──────── Data records

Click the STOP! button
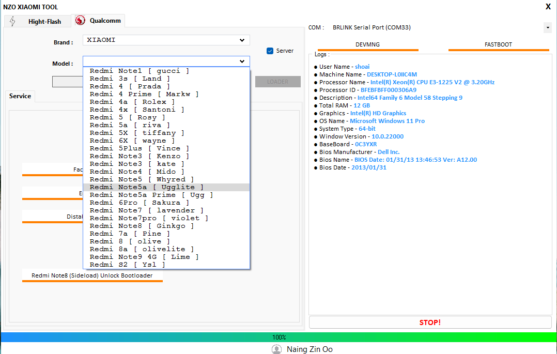Viewport: 557px width, 354px height. point(430,322)
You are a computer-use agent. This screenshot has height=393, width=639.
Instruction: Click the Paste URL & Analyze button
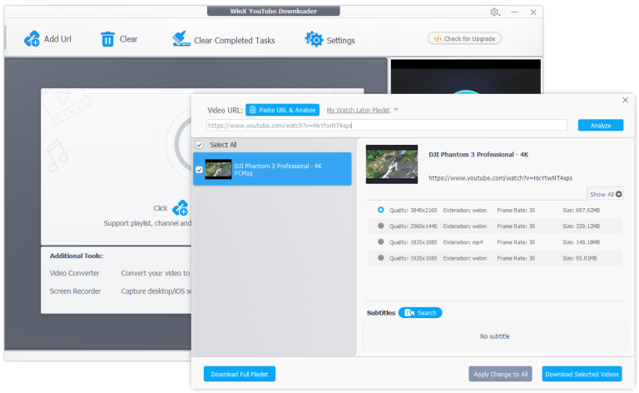tap(282, 110)
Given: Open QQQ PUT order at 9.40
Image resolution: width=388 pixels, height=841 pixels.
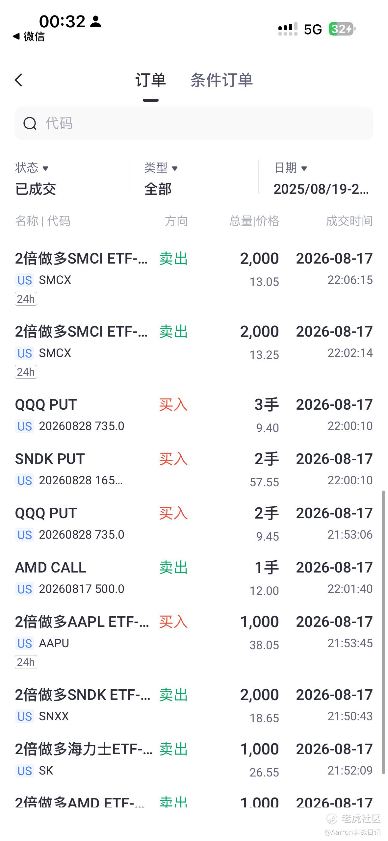Looking at the screenshot, I should coord(194,415).

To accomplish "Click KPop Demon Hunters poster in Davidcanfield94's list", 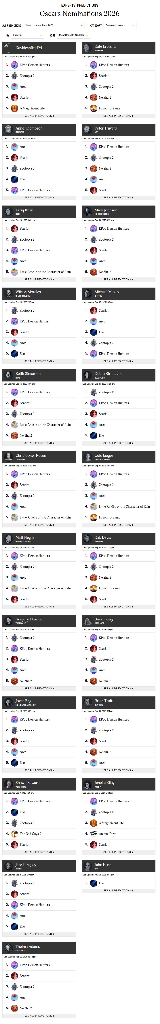I will (15, 65).
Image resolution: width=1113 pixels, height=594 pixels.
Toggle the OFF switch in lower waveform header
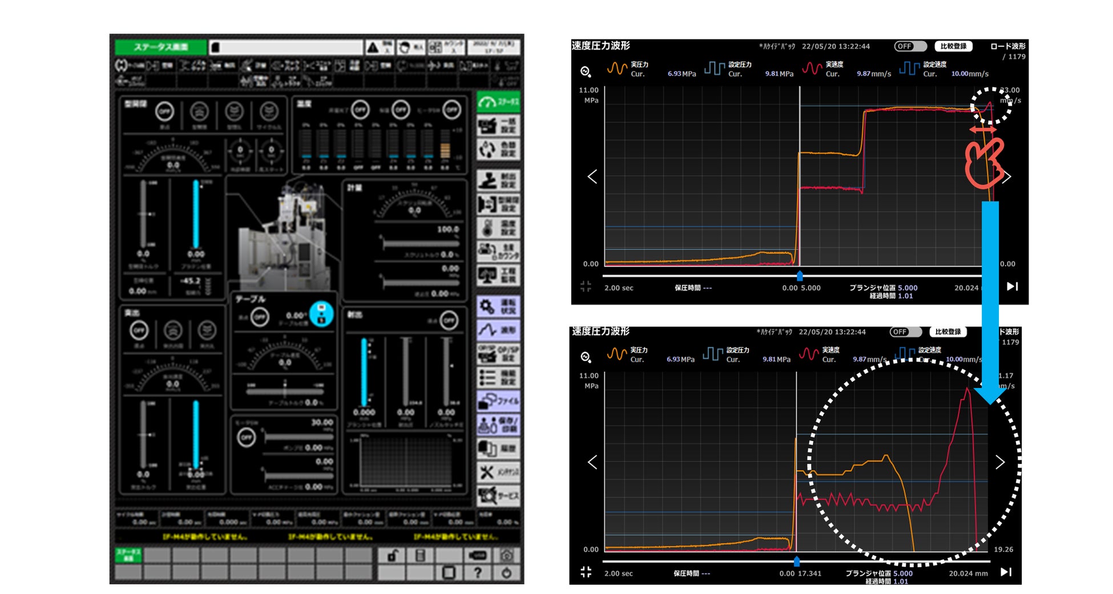905,332
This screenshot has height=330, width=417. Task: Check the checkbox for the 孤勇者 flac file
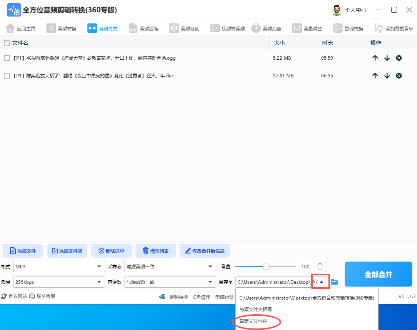pyautogui.click(x=6, y=75)
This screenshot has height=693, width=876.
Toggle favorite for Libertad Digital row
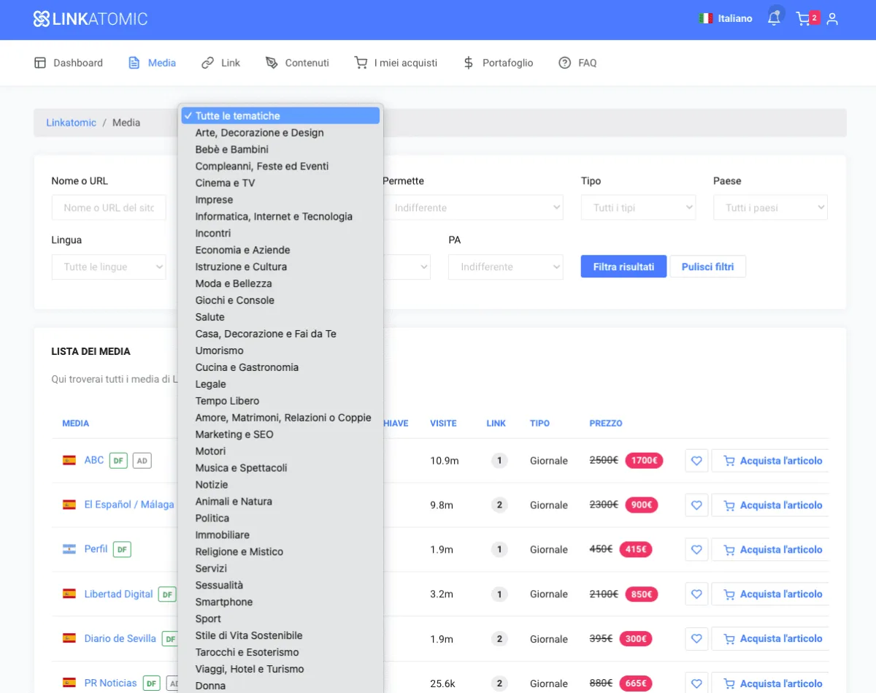(696, 594)
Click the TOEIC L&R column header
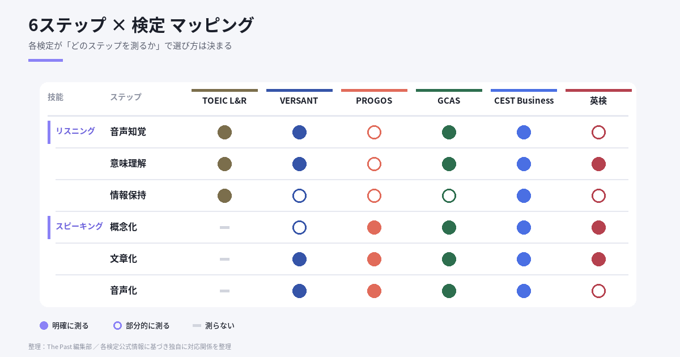Screen dimensions: 680x357 224,100
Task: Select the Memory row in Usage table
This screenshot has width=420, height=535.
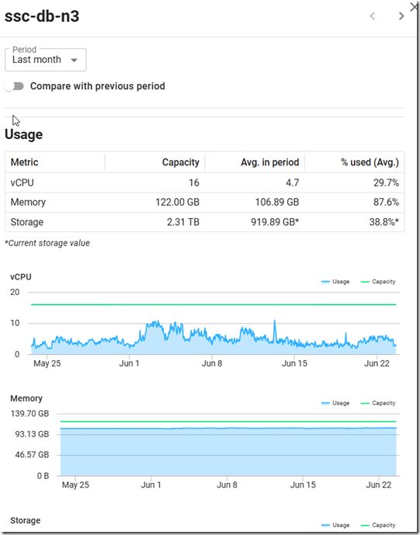Action: pos(205,203)
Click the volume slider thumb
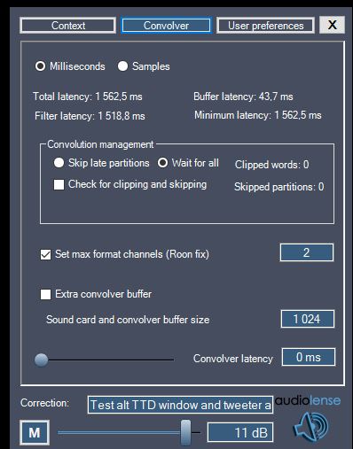The image size is (353, 449). point(185,432)
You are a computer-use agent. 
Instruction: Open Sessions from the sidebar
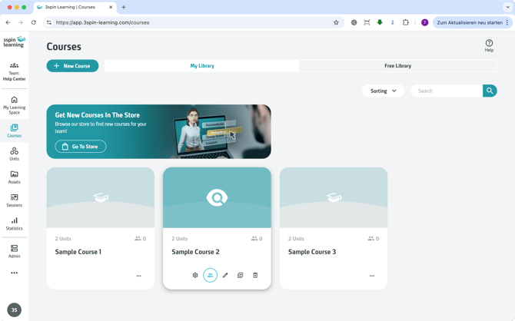[x=14, y=200]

────────────────

#### [Description of the task]
Check every line of the records above for the string "computer". Copy those that hold it.

#### [Response area]
You are a computer-use agent. This screenshot has height=393, width=639.
You are a computer-use agent. 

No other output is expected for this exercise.